Metcalf may never be more than a big-play receiver, and that’s OK

As exciting and productive as Metcalf’s rookie season has been, here’s the rub: He’s only averaging 3.2 receptions per game. Nearly two-thirds (64.4 percent, to be exact) of his rookie-leading 525 receiving yards came on a grand total of nine receptions.

He’s been good for a big play or two every game, but not much else.

Critics cautioned against drafting Metcalf for that exact reason. His poor performance in the combine change-of-direction drills suggested the receiver would have issues running clean routes to get open. There was never really a doubt that he’d be able to run straight and catch a deep ball every once in a while.

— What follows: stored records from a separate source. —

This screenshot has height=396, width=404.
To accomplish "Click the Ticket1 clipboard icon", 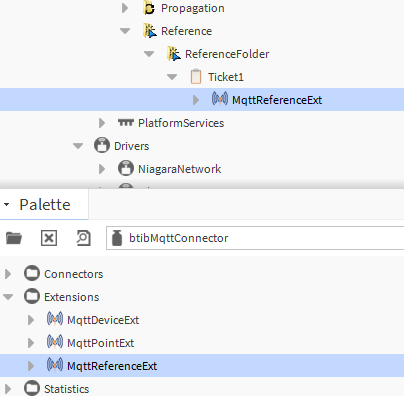I will tap(196, 76).
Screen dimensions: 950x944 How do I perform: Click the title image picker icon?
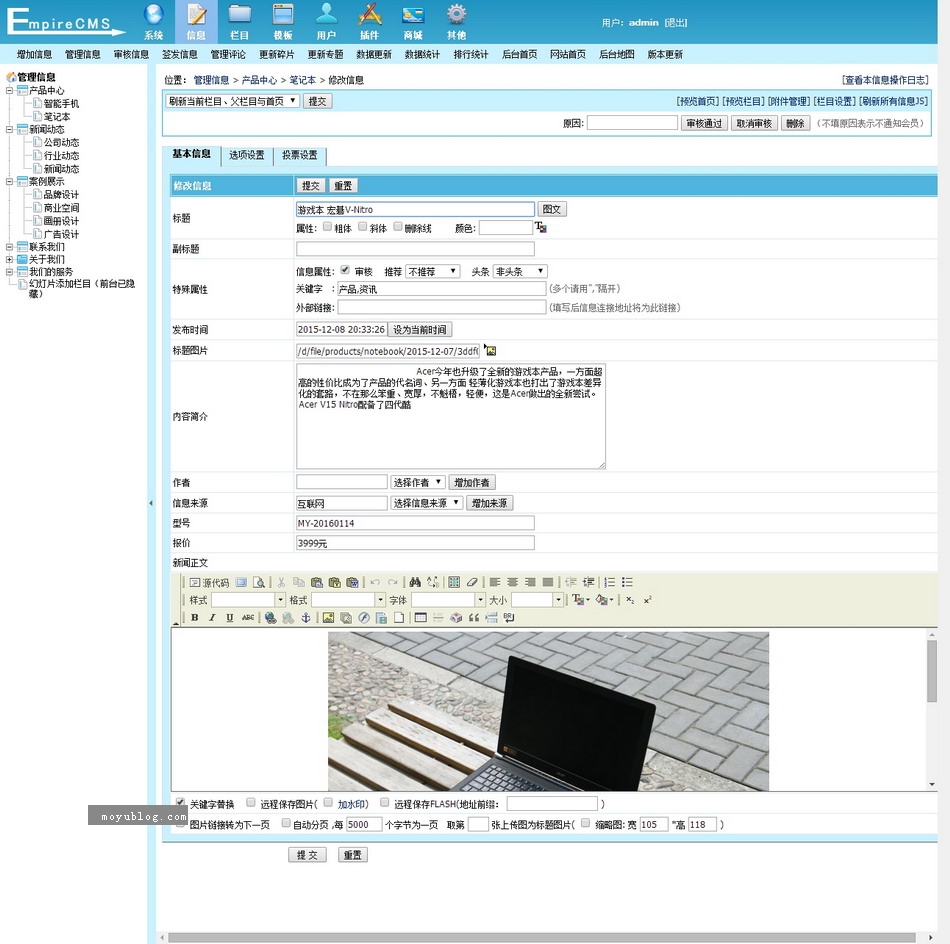coord(490,350)
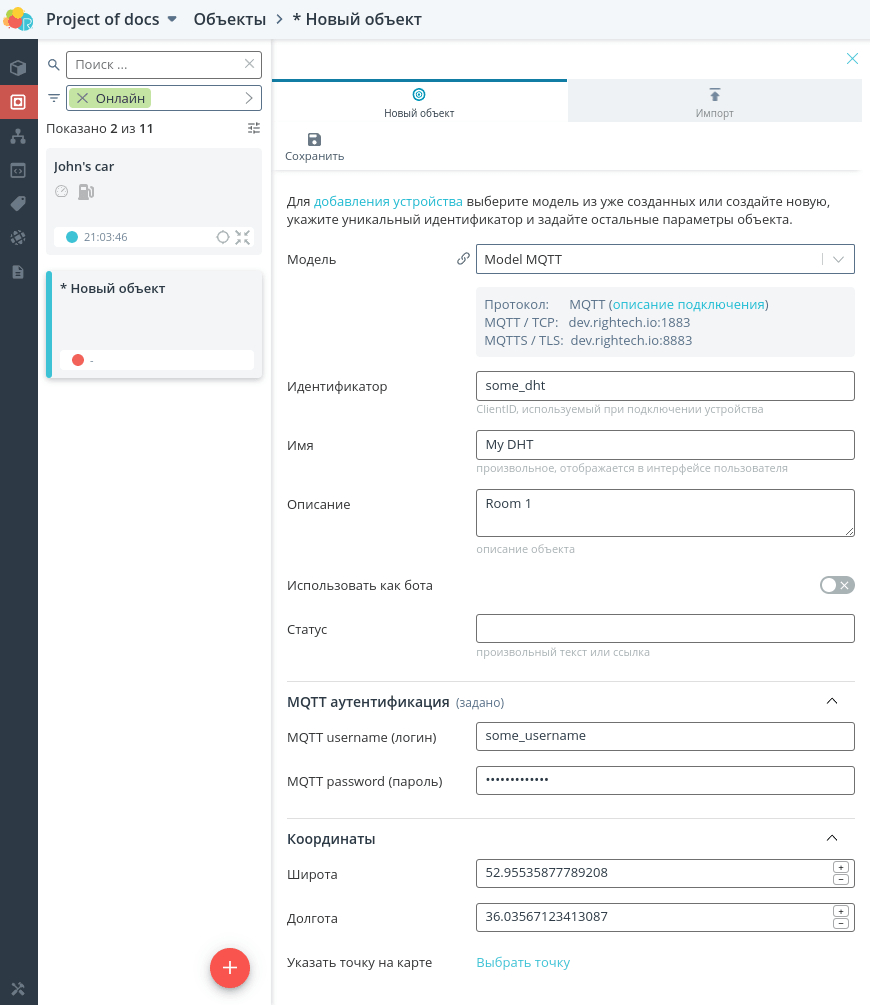The width and height of the screenshot is (870, 1005).
Task: Open the описание подключения link
Action: (x=689, y=304)
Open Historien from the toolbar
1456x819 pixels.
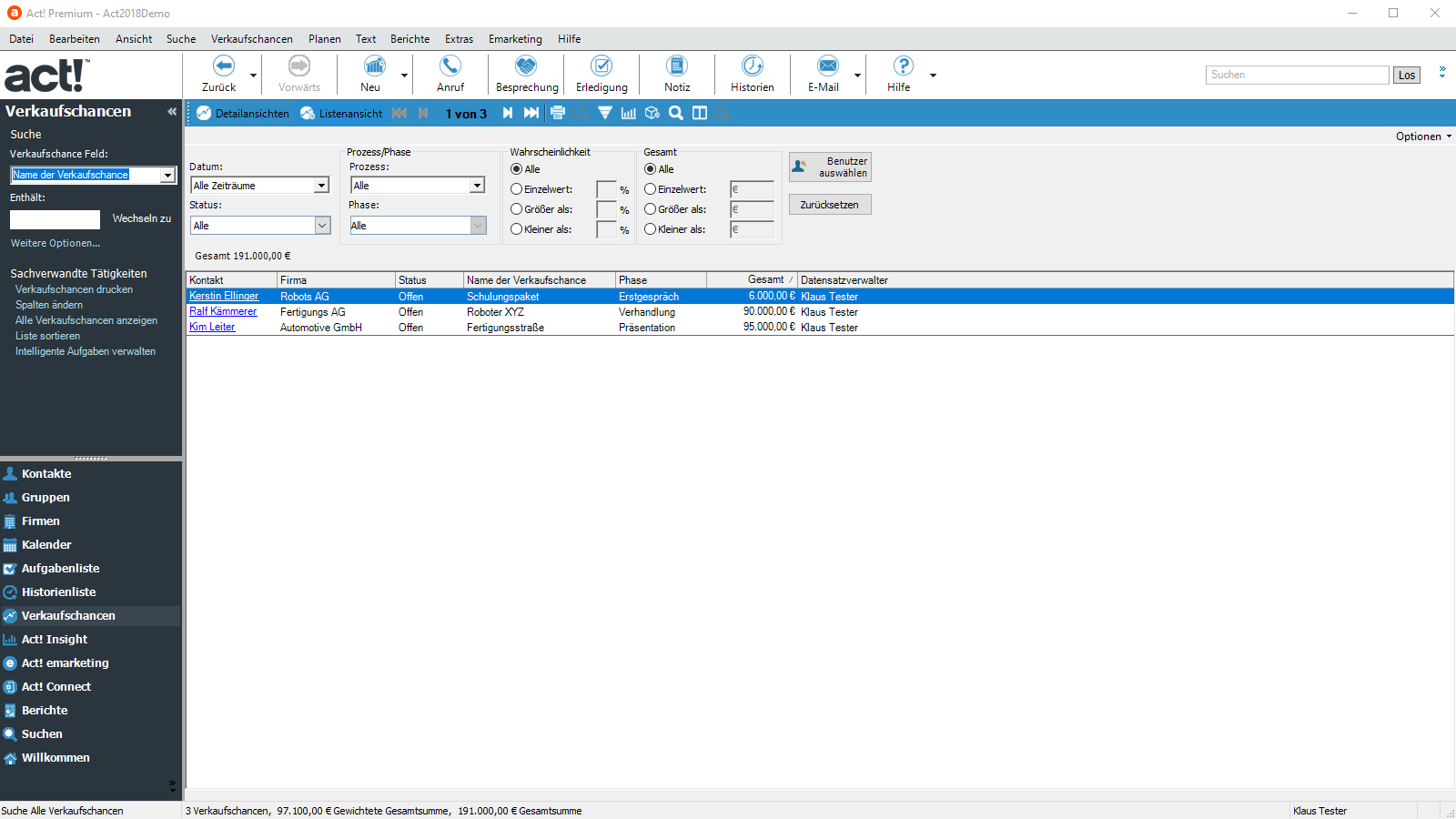tap(752, 66)
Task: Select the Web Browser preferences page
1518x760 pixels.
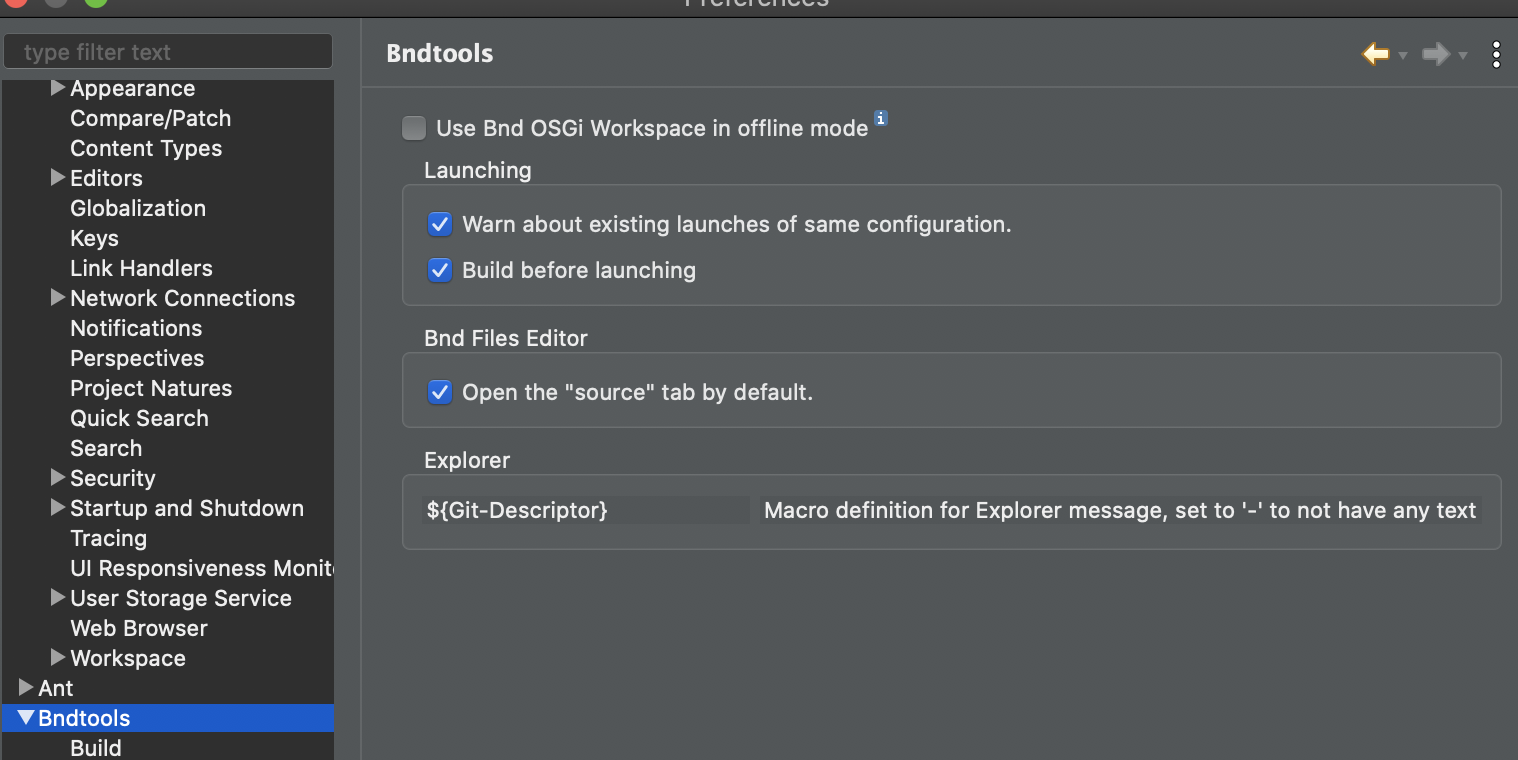Action: (138, 628)
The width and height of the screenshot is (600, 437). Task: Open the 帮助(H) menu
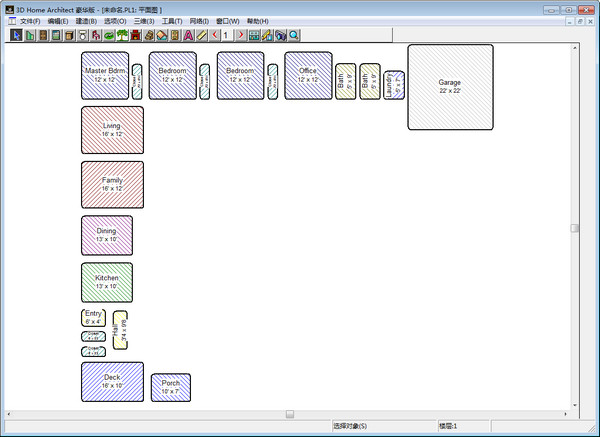point(257,21)
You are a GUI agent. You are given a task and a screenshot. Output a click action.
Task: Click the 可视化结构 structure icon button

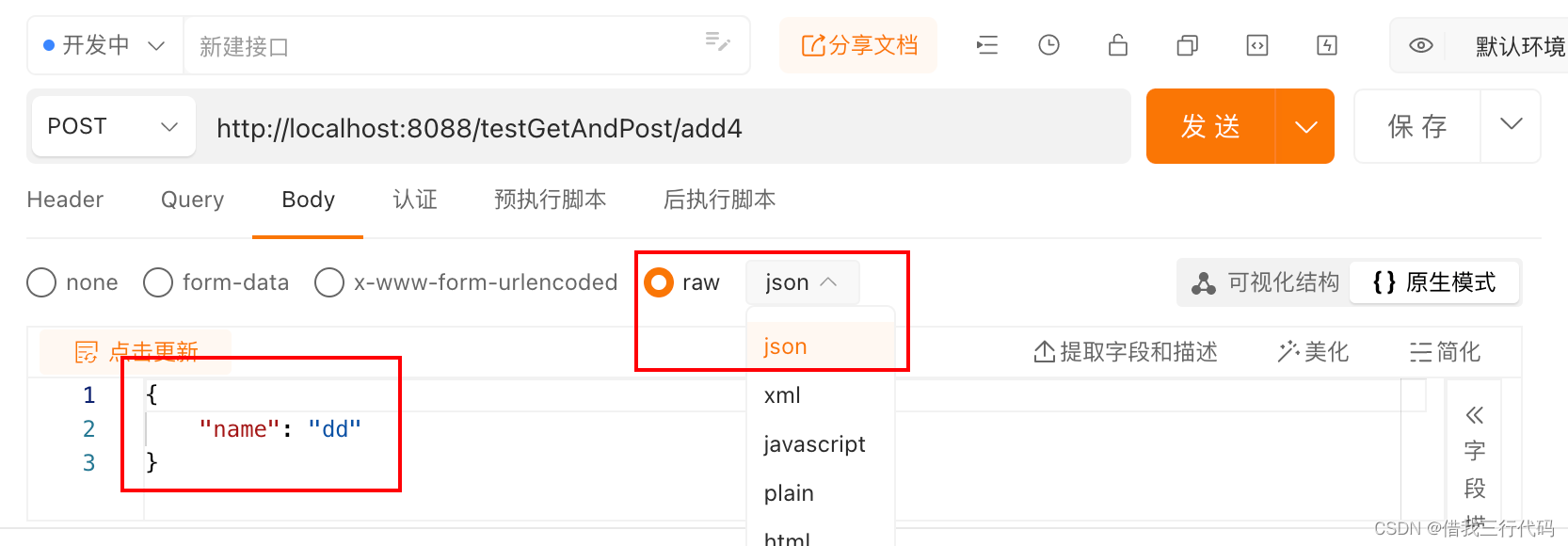tap(1262, 281)
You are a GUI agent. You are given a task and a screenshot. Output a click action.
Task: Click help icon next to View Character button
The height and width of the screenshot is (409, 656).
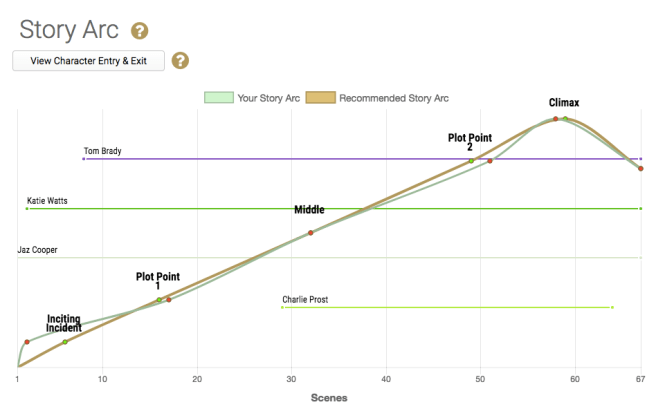pyautogui.click(x=180, y=61)
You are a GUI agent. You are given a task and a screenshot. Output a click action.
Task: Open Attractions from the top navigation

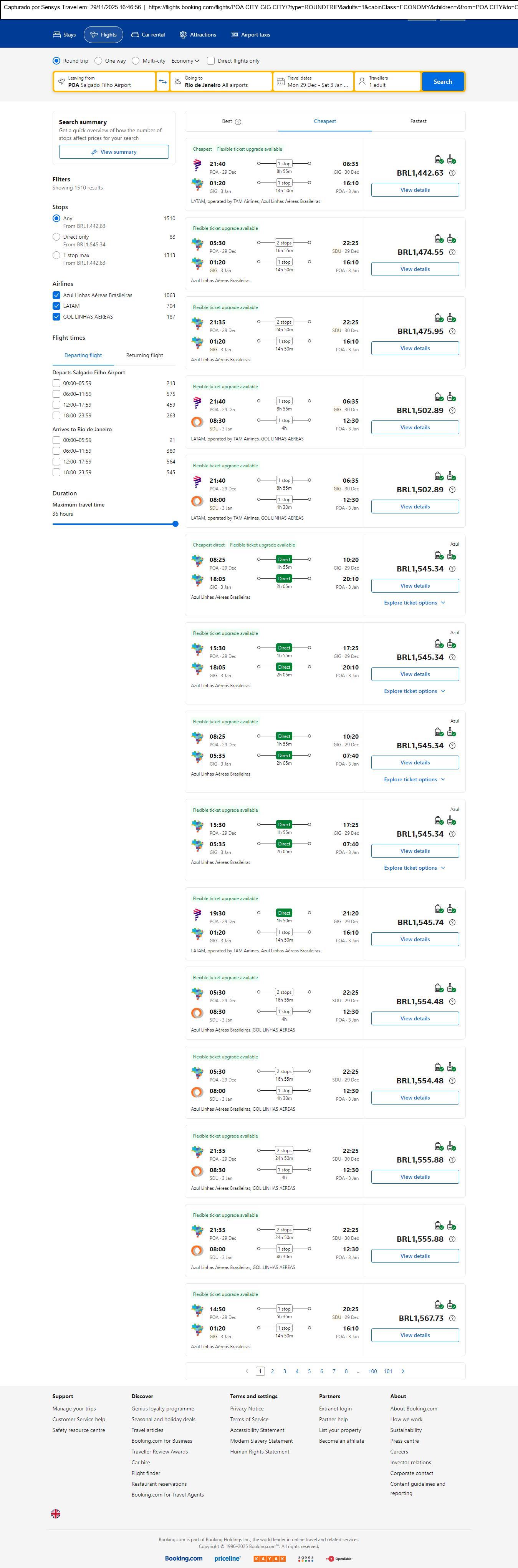198,35
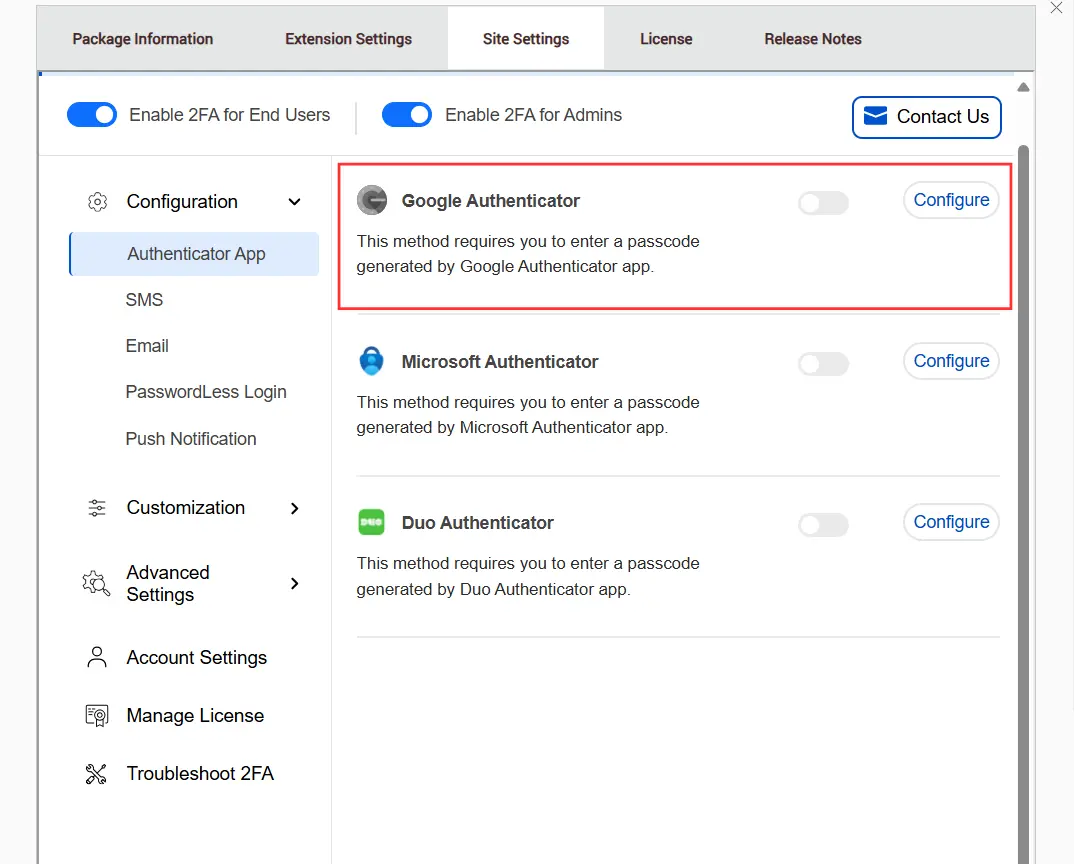The height and width of the screenshot is (864, 1074).
Task: Click the green Duo Authenticator icon
Action: point(372,523)
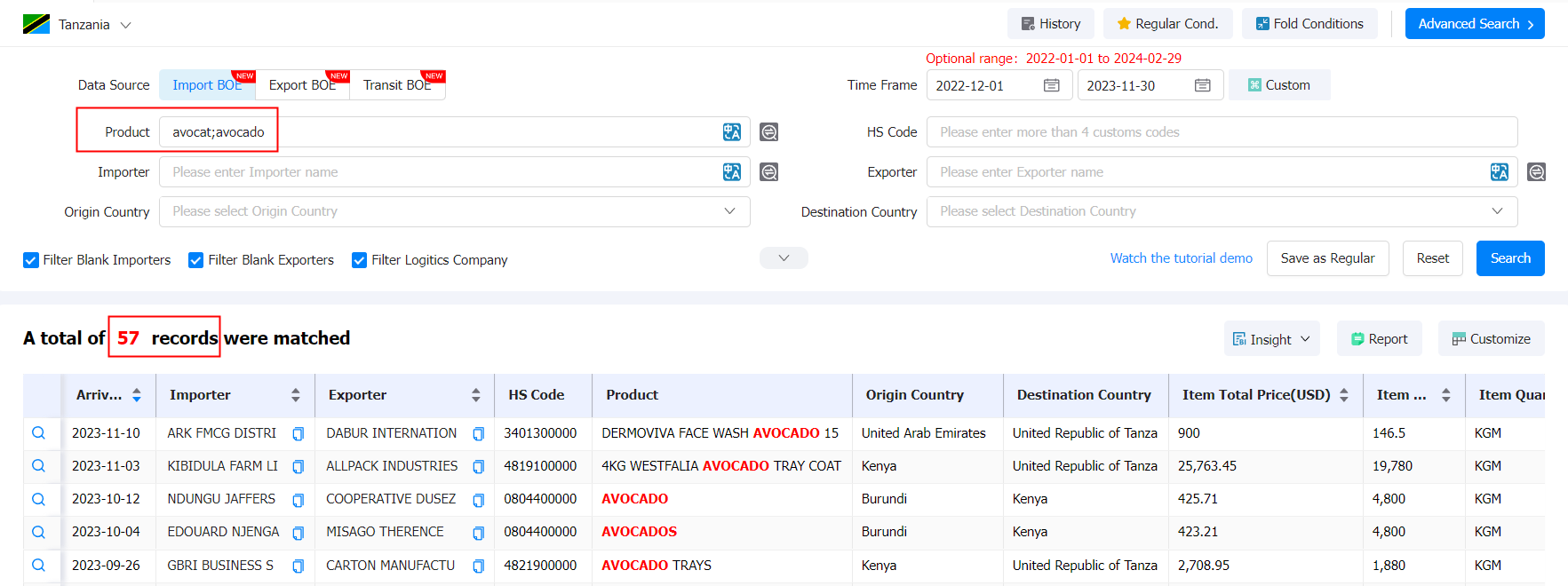Click translate icon in Product field
The image size is (1568, 586).
click(731, 132)
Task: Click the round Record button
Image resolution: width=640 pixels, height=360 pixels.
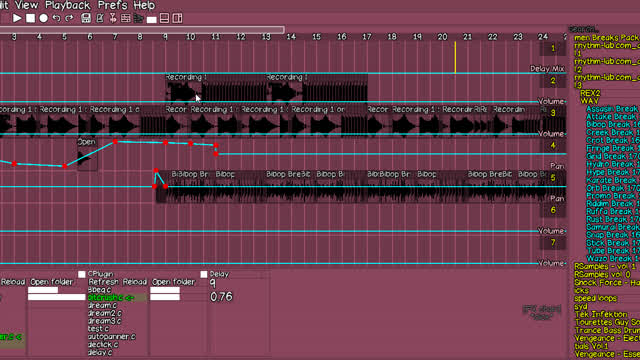Action: 44,18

For now, there’s not a ton of evidence that Metcalf will ever be able to do much else except take the top off the defense on a limited basis. He may always be a player who needs a Tyler Lockett-type counterpart to rack up receptions, and plenty of his rookie success is owed to Russell Wilson, arguably the best deep passer in the NFL.

But hey, if that’s all he ends up being able to do, that’s not too bad, right?

Metcalf has a chance to finish his rookie season with over 1,000 receiving yards (he’s currently on pace for 932.8). He’s one of only four players — along with Stefon Diggs, Kenny Golladay, and Mike Williams — who has at least 25 receptions and averages over 18 yards per catch. What team wouldn’t a player who makes plays like this?

The Seahawks may not have the next great 100-reception receiver in Metcalf, but their second-round pick is a perfect addition to the offense anyway. That’s something we all probably should’ve seen coming — three-cone drill, be damned.